## OBJECTIVE
Please copy the items from the line with "The image size is (759, 1583)." to the line with "tap(1745, 1340)", swapping "orange" for "yellow" and keeping everything else unchanged.

[A run of items]
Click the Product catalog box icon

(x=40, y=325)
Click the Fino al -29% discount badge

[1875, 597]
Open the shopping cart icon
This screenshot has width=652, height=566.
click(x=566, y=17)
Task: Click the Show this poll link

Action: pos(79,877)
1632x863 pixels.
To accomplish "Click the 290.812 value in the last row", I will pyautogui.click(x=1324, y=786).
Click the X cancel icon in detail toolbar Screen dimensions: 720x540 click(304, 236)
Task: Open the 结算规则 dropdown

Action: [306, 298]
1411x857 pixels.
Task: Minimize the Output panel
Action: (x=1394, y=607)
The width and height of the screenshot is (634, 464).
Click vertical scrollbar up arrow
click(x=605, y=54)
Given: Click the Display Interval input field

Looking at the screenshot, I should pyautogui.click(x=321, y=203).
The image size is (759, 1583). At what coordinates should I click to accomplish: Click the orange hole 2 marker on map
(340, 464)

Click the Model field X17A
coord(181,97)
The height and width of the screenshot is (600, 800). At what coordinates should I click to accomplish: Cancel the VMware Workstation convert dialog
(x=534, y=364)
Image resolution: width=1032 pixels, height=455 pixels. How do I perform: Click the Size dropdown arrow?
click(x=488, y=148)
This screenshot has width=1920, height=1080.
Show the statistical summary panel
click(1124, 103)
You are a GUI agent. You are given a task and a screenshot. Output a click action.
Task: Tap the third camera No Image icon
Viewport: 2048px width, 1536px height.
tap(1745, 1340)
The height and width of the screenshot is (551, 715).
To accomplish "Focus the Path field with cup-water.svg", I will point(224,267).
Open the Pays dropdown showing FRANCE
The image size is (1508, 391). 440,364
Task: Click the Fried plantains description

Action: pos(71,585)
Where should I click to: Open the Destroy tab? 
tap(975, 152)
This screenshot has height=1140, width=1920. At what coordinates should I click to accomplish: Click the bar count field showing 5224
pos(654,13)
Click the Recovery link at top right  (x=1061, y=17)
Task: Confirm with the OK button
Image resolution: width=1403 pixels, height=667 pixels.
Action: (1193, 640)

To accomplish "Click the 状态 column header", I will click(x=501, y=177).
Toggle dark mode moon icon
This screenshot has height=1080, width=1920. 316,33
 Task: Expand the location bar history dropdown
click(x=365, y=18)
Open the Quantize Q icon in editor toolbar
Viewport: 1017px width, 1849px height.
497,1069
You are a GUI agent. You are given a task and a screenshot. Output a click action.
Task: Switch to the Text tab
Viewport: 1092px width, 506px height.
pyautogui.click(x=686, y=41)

## EXERCISE RESULT
The image size is (759, 1583). At what coordinates should I click to accomplish: Click the yellow hole 2 marker on map
(340, 464)

Click the Model field X17A
coord(181,97)
The height and width of the screenshot is (600, 800). At what coordinates should I click to accomplish: Cancel the VMware Workstation convert dialog
(x=534, y=364)
Image resolution: width=1032 pixels, height=455 pixels. How do I perform: Click the Size dropdown arrow?
click(x=488, y=148)
This screenshot has width=1920, height=1080.
Show the statistical summary panel
click(1124, 103)
You are a GUI agent. You are given a task and a screenshot. Output a click action.
Task: Tap the third camera No Image icon
Viewport: 2048px width, 1536px height.
tap(1745, 1340)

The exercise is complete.